THE popular but controversial television reality show Big Brother Africa returns on Sunday under the title The Revolution.
But the show where cameras literally eavesdrop on contestants' lives for over 91 days during their confinement to one house will be without the popular Shower Hour.
This is the show that made celebrities out of Munyaradzi Chidzonga, Bertha Zakeyo and Tapuwa Mhere who represented Zimbabwe in the past.
It is also a show that left some seething with anger following Chidzonga's antics in the house after he had sex with housemate Tawana from Botswana.
Mhere had the conservative Zimbabweans lashing out at her for undressing during the shower hour while Zakeyo's Christian values were questioned because of her foul language.
The new housemates, who are yet to be unveiled, will not have to worry about the whole of Africa watching while they bath.

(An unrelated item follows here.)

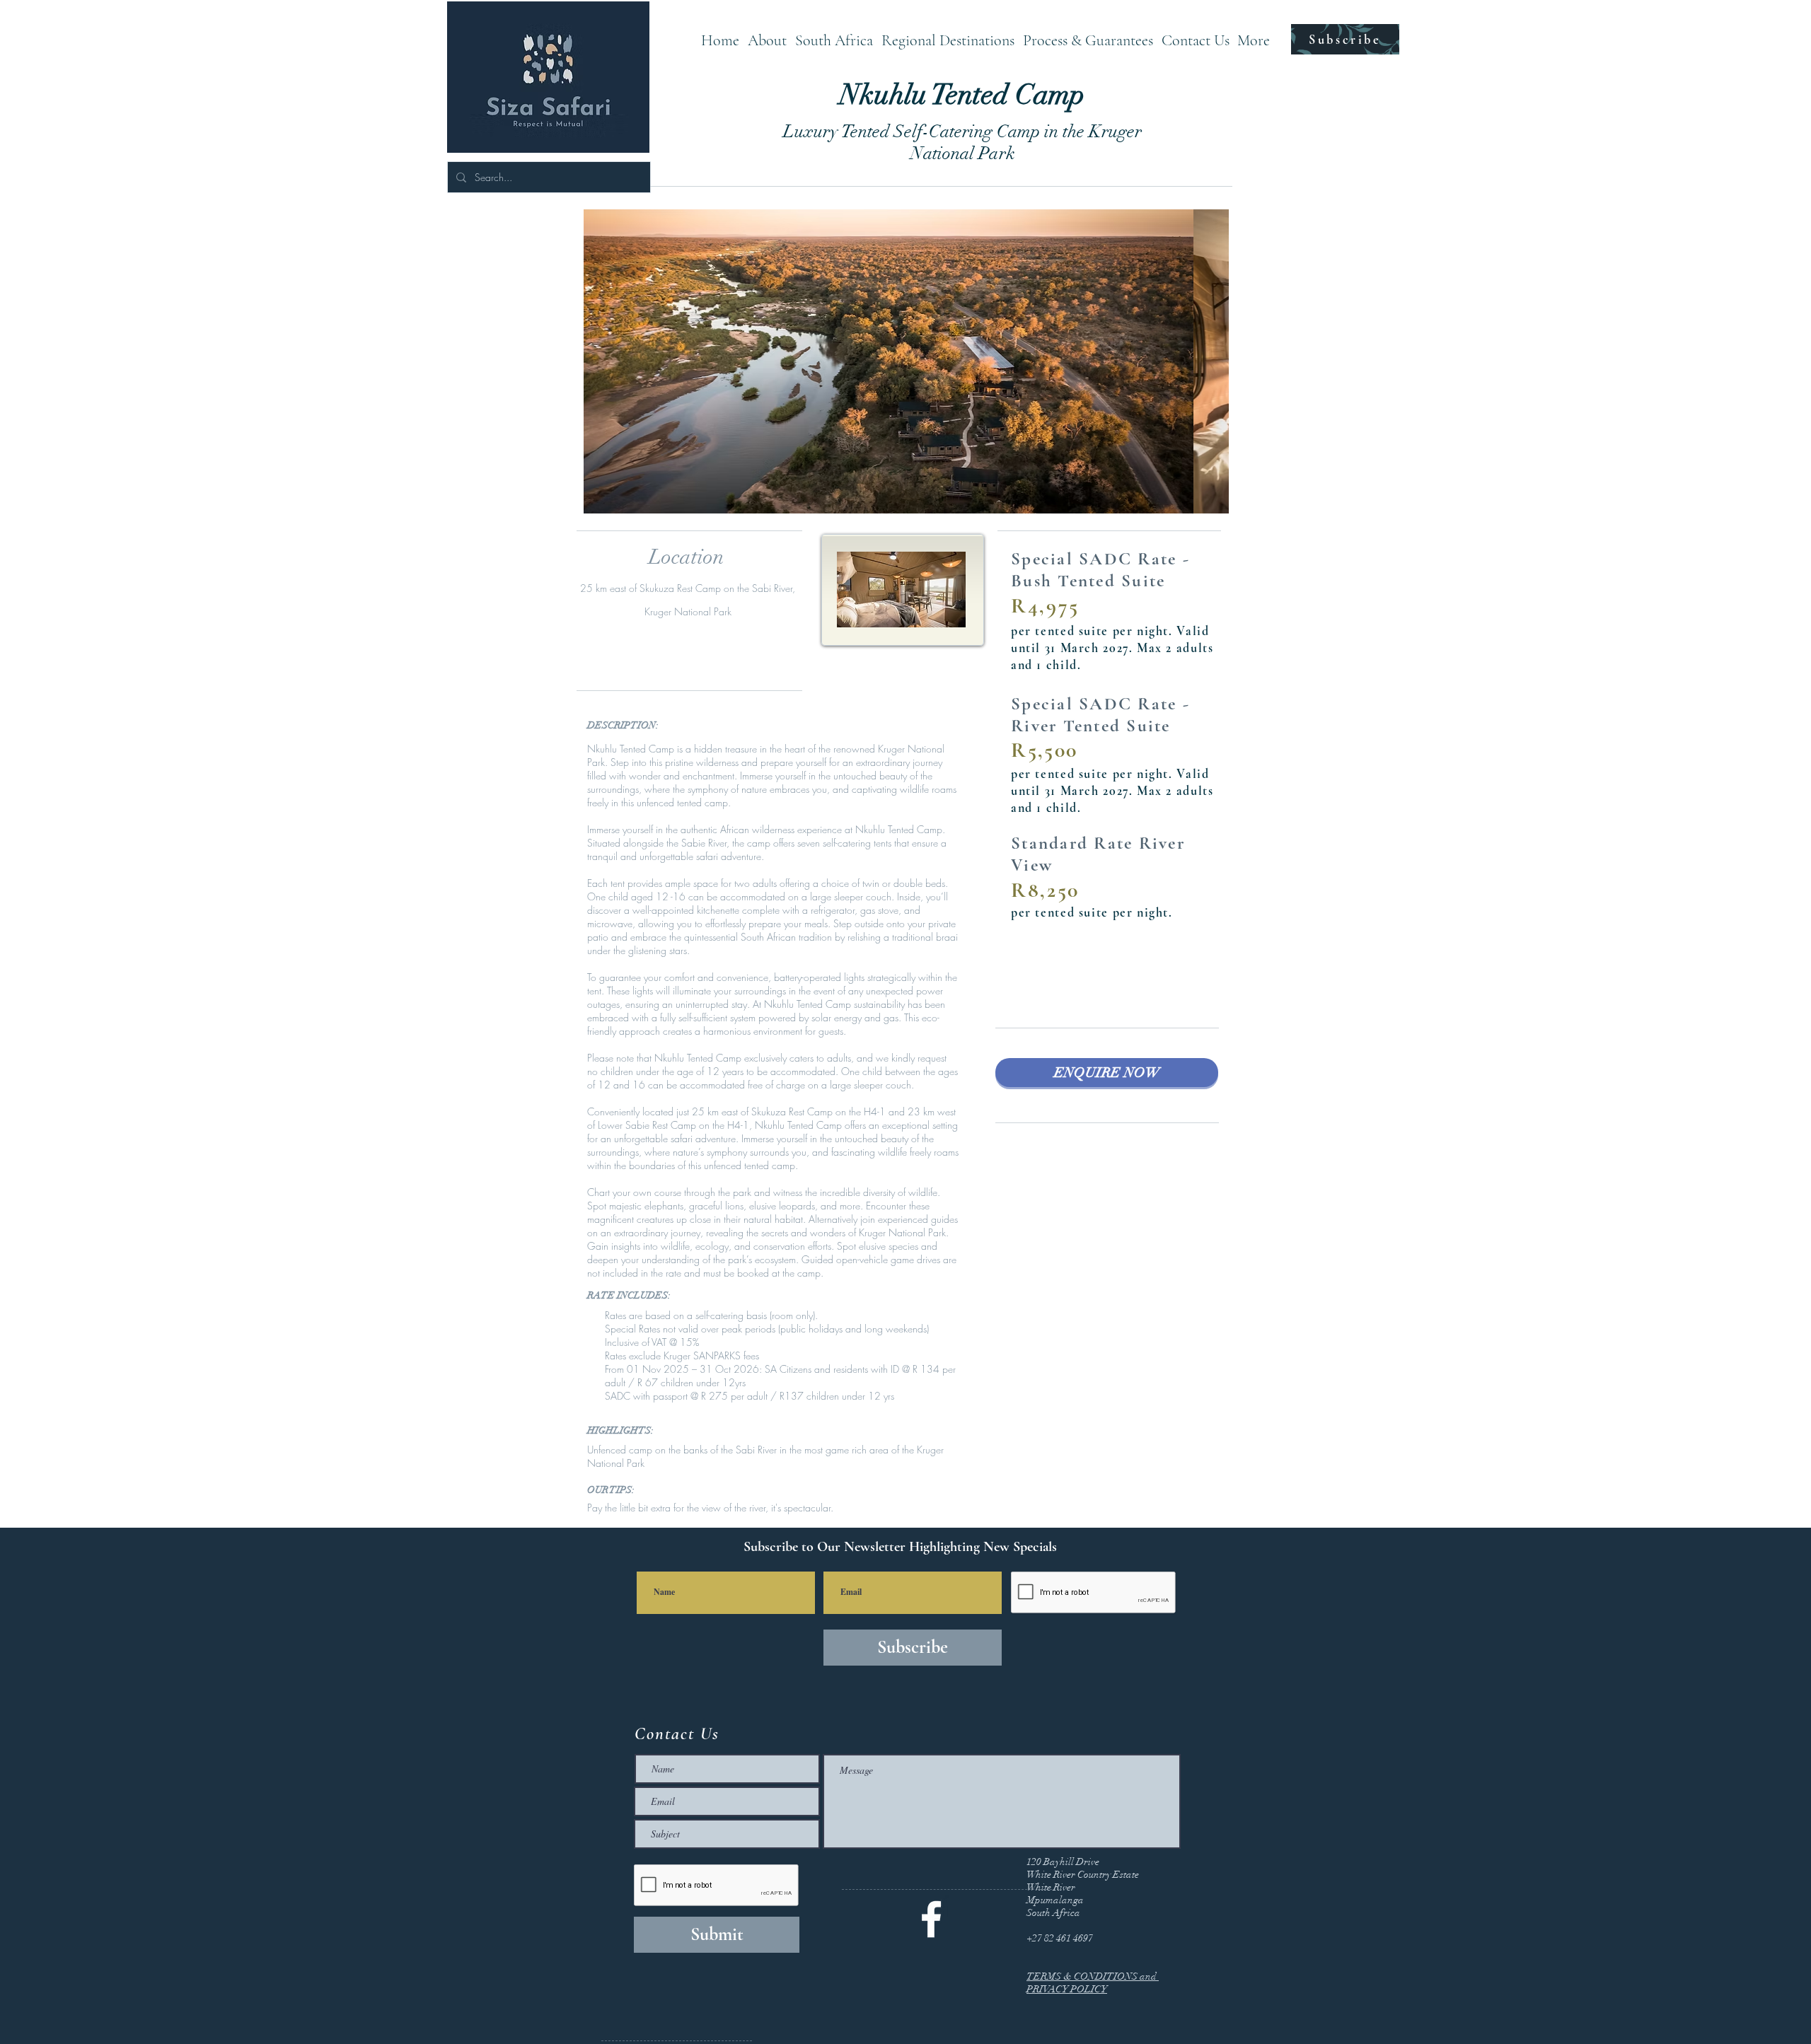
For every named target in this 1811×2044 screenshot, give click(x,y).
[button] (834, 39)
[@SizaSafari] (931, 1919)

That segment will be edited out of the programme in a move that must have been influenced by complaints from viewers who demanded a programme that can be enjoyed by a family.
In Big Brother Africa 3, Shower Hour was not screened regularly on DStv channel 198.
Endemol, the producers of the reality show simply said of the current show: "Big Brother Africa will not include Shower Hour."
There are 14 participating countries namely Angola, Botswana, Ethiopia, Ghana, Malawi, Mozambique, Namibia, Nigeria, Kenya, South Africa, Uganda, Tanzania, Zambia and Zimbabwe.
Multichoice Africa which provides subscription services to the multi-channel digital pay-TV product DStv said: "The countries participating in Big Brother Africa: The Revolution were selected using two main criteria -- their large DStv subscriber base and the general response from audiences in these countries to previous editions of Big Brother Africa."
It is exciting that old rules concerning "conspiracy in the house" have been scrapped and housemates can now form alliances and discuss their game strategy openly.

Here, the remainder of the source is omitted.